Was it the strong scent of plastic, the sight of Jared Leto and Lupita Nyong’o fresh from their Oscars wins, or the fact that this was the penultimate show of fashion month that made the atmosphere so giddy at the show?

Everything was coated in transparent plastic and the three-floored seating, constructed from steel scaffolding, gave a strong urban feel. Add to that the soundtrack of Depeche Mode’s darkly dreamy Enjoy The Silence, and probably the last thing expected on the catwalk were sweet pastels.
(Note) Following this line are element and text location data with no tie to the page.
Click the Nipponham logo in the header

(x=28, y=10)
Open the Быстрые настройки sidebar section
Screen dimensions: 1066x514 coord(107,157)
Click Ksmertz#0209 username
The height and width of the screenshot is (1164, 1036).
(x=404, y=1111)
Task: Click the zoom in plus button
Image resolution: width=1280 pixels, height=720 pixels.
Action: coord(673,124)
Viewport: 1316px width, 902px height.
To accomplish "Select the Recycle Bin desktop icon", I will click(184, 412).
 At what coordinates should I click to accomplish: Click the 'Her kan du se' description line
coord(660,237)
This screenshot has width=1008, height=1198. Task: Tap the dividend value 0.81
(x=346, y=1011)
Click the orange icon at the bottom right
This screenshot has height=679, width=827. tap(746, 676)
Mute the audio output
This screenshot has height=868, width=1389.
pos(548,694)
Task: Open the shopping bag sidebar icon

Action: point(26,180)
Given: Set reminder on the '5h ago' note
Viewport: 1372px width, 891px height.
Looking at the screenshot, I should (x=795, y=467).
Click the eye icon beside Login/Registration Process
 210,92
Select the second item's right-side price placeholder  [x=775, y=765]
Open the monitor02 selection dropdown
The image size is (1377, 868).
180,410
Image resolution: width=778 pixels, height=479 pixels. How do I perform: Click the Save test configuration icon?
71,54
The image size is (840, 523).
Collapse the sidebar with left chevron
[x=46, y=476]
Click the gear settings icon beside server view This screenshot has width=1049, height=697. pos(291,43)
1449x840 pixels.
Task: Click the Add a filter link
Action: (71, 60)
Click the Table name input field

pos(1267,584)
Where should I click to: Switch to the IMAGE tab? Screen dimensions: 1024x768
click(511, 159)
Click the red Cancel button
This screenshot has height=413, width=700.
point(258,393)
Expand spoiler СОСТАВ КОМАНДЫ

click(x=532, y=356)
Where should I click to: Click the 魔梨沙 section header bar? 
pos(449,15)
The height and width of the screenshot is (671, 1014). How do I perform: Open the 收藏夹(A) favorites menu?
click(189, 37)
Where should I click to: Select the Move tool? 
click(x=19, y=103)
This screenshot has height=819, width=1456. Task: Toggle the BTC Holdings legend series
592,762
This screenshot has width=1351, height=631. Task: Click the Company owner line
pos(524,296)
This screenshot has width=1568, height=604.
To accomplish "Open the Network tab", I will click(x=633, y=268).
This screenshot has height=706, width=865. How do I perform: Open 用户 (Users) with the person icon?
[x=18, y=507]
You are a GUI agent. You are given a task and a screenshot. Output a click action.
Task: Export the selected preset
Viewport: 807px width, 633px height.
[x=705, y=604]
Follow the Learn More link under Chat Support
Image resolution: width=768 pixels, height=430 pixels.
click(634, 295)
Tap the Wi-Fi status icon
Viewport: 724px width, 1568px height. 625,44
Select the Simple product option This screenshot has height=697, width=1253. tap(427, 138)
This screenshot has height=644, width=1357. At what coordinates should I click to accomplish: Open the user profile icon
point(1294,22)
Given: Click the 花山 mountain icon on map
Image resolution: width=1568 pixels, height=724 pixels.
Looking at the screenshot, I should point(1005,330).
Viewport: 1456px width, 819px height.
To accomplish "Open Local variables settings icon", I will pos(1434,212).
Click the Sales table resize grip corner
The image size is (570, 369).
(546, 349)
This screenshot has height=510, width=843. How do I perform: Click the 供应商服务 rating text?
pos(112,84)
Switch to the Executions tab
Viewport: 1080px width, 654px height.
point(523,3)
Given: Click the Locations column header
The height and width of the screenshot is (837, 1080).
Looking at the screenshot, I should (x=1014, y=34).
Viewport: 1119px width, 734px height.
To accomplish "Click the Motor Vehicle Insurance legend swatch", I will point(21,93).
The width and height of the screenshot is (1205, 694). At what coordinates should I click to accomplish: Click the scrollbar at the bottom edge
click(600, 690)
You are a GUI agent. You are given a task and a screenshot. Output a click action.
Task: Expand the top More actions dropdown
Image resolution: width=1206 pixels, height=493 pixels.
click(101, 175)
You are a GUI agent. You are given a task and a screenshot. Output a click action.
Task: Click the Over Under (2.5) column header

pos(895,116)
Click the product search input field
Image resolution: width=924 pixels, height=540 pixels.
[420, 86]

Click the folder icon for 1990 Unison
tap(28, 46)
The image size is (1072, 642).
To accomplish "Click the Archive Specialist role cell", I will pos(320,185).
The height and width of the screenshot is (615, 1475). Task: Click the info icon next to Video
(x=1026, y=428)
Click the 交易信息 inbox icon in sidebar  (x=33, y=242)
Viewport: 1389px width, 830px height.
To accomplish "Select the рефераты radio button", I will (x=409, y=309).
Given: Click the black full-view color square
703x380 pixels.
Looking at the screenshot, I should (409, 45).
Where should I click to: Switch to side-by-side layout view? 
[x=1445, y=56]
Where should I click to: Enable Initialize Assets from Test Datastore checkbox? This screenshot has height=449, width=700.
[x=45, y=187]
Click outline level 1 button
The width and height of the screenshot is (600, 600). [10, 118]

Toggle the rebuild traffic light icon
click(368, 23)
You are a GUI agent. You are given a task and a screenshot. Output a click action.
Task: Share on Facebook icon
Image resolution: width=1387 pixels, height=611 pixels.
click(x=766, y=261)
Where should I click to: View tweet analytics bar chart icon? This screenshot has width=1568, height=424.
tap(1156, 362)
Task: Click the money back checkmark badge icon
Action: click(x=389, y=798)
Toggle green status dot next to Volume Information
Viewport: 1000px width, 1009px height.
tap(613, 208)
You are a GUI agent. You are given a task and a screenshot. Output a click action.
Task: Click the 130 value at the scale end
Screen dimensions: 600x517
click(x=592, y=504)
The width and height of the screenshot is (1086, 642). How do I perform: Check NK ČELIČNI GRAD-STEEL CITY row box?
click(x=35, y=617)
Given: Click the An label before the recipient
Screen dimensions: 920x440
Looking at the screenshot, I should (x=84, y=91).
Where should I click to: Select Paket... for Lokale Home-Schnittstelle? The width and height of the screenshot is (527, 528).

It wasn’t long before those baby blue, pink and yellow quilted ski jackets over satin pleat short dresses subverted into something more, well, Miuccia. The addition of a huge shearling coat with bare legs and spiky metallic pink sandals, or 1960s-ish shaped tailoring with pointy plastic green booties, a sickly sweet pink hand-knitted sweater or the childlike French raincoats with huge patch pockets fastened with press studs.

By the end, it had become one fantastic mash up of plastic, metallic quilting, ski knitwear, crystal embellishment and more plastic. You could see this collection going down a storm with customers who like their Miu Miu cute and shiny as opposed to grown-up and elegant. This was not the elegant woman that Karen Elson portrayed in last year’s denim coat collection, more the girl we saw in the intarsia leather animal coats of last season, except that now she’s into plastic, metallic pastels and rocks of crystal.

Hermès - Miu Miu - Hermès, a/w 2014. Images: Imaxtree

Christophe Lemaire has turned into the sort of designer who wants you to get all excited about the draped collar of a double-faced cashmere coat. And that’s just fine because he has redefined as the brand it should be – understated, uber-luxurious and proud of its travels to exotic places.

This season, it looked like the thin trousers worn under wrap skirts and those richly detailed silk prints hailed from Rajasthan. The other big idea was draping, which worked beautifully on a black belted sleeveless dress or a loose top with a scarf for a collar that gently flipped over one shoulder. Most beautiful remains the tailoring, however, which, in keeping with this season, looked to menswear for inspiration in wide-legged trouser suits and gorgeous oversized coats – so spare and impeccably structured.

Most importantly, almost any piece from Hermès is now so easy to assimilate into any wardrobe that doesn’t want to scream its fashion credentials from the rooftops. Hermès is luxury craftsmanship for those who want to be both admired and invisible.